Тимур предпринял опережающие меры. Покинув Кеш, он переплыл Амударью и овладел Бактрианой. От неожиданности Кундуз сдался на милость победителя. К нему тут же примкнул правитель Бадахшана. Не успел Хусейн изготовиться к бою, как Тимур уже подступил к Балху, чье население, однако, оказало сопротивление. Хусейн отдал себя в руки шурина, который с лицемерным добродушием позволил ему совершить хаджж в Мекку. Побежденный плакал. То ли исполняя приказ, то ли по собственной инициативе, несколько стражей вскоре догнали паломника и убили. Хроники лаконично подвели итог: «То были место и час, предназначенные для его смерти; изменить свою судьбу не властен никто». [54]

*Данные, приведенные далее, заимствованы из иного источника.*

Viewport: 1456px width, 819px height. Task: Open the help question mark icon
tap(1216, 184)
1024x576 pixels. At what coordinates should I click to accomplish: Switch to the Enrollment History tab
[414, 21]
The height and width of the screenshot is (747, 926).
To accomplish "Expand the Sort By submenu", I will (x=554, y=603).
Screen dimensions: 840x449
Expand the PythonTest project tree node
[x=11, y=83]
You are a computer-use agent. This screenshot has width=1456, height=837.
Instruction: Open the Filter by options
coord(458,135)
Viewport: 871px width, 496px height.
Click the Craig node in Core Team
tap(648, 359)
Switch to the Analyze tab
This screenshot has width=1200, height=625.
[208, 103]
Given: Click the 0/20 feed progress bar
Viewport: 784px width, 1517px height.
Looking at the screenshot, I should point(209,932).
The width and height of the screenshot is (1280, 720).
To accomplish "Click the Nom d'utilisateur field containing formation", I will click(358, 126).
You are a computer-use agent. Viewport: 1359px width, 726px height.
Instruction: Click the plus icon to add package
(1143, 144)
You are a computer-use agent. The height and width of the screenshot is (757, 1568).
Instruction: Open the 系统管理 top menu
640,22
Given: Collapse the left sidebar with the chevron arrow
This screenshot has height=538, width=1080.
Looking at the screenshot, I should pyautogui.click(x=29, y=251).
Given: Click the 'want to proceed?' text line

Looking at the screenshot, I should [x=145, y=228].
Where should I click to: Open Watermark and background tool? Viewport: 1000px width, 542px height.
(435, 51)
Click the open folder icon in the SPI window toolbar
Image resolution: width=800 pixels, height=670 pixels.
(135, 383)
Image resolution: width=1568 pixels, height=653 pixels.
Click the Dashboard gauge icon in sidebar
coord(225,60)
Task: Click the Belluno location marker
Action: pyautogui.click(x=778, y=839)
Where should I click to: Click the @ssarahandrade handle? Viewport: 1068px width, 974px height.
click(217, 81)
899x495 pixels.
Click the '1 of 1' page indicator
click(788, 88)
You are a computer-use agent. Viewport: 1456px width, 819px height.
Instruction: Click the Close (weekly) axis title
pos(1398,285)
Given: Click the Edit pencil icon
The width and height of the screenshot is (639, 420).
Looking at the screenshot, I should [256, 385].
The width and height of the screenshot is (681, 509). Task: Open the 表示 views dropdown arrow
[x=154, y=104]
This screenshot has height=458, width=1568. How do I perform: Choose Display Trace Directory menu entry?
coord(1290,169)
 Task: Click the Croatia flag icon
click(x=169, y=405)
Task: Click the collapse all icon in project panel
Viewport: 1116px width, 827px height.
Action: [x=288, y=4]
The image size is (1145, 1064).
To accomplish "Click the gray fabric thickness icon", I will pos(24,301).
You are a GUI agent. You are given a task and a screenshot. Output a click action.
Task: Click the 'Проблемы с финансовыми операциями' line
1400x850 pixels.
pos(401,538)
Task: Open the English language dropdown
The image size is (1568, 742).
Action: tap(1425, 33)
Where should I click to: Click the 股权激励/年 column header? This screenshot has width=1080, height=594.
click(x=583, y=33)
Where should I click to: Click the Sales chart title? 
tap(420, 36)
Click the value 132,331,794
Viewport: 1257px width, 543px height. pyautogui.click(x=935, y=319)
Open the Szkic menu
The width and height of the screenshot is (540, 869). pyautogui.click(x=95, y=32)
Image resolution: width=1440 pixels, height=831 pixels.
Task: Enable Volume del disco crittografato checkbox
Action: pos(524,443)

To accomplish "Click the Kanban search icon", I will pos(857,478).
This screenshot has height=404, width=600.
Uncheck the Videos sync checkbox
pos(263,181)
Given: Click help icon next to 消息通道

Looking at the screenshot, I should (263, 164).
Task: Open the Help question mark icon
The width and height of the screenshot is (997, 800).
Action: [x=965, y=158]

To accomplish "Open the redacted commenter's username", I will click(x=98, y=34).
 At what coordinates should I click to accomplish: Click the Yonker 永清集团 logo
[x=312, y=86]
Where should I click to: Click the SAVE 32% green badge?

Вся Трансоксиана подчинилась Тимуру. 10 апреля 1370 года, в ходе церемонии, по монгольскому обычаю он провозгласил себя единодержавным государем и, пренебрегши всеми громозвучными титулами, столь любимыми восточными владыками, удовольствовался званием эмира, к коему прибавил эпитет «Великий»: улу по-тюркски, кабир по-арабски. Так сын Тарагая сделался первым из тюрко-трансоксианских правителей Великим эмиром. Фактически он стал диктатором.